▸ Entries listed in a dataset:
╭──
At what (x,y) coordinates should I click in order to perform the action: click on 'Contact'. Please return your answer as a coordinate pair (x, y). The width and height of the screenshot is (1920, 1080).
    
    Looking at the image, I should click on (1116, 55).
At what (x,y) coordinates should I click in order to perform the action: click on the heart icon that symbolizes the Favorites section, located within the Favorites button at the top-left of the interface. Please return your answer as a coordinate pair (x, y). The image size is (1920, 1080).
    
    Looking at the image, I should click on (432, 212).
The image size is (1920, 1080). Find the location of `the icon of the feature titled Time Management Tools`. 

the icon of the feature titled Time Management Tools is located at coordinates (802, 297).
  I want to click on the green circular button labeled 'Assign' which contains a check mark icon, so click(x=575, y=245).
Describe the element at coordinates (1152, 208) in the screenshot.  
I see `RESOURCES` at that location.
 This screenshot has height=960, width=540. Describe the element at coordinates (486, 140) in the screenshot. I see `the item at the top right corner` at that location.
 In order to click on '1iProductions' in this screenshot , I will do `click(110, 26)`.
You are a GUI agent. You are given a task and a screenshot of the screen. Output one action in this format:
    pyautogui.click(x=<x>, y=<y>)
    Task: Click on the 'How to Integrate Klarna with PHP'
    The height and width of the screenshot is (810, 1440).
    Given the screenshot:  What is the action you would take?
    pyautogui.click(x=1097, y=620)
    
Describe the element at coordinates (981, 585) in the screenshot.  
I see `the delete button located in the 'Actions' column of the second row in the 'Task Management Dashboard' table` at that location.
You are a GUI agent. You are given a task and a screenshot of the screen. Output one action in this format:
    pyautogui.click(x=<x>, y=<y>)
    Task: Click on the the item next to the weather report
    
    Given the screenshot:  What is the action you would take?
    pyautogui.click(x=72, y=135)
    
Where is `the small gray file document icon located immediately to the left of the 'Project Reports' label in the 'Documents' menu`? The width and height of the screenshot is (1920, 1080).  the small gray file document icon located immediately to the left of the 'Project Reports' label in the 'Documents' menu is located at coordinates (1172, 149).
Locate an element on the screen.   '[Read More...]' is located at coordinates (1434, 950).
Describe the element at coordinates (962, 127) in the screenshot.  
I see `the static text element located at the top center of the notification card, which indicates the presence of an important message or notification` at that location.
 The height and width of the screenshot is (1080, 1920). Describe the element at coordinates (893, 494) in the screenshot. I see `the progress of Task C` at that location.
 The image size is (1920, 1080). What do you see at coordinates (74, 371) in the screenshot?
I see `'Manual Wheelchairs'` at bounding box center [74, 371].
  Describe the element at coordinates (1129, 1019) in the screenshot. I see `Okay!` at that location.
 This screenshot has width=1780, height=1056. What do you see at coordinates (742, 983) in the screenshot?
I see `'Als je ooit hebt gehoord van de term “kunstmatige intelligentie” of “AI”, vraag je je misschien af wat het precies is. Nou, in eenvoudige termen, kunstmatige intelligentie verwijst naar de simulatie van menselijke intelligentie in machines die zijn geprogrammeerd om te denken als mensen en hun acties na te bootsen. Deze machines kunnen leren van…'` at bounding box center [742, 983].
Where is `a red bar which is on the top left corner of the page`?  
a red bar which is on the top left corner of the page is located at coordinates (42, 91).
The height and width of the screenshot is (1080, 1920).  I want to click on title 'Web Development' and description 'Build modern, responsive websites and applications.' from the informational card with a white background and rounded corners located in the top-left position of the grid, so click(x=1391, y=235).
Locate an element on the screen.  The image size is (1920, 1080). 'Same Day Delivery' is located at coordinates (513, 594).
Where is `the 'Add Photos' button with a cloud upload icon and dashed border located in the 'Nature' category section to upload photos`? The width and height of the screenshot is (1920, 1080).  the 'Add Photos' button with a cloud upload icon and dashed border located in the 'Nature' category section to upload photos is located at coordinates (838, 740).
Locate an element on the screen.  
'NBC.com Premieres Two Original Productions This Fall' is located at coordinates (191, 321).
╰──
▸ PROBLEM DESCRIPTION: Retype the entries above, from the line containing "In order to click" through the line containing "pyautogui.click(x=72, y=135)", keeping every character as it appears.

▸ SOLUTION:
 In order to click on '1iProductions' in this screenshot , I will do `click(110, 26)`.
You are a GUI agent. You are given a task and a screenshot of the screen. Output one action in this format:
    pyautogui.click(x=<x>, y=<y>)
    Task: Click on the 'How to Integrate Klarna with PHP'
    The height and width of the screenshot is (810, 1440).
    Given the screenshot:  What is the action you would take?
    pyautogui.click(x=1097, y=620)
    
Describe the element at coordinates (981, 585) in the screenshot.  
I see `the delete button located in the 'Actions' column of the second row in the 'Task Management Dashboard' table` at that location.
You are a GUI agent. You are given a task and a screenshot of the screen. Output one action in this format:
    pyautogui.click(x=<x>, y=<y>)
    Task: Click on the the item next to the weather report
    
    Given the screenshot:  What is the action you would take?
    pyautogui.click(x=72, y=135)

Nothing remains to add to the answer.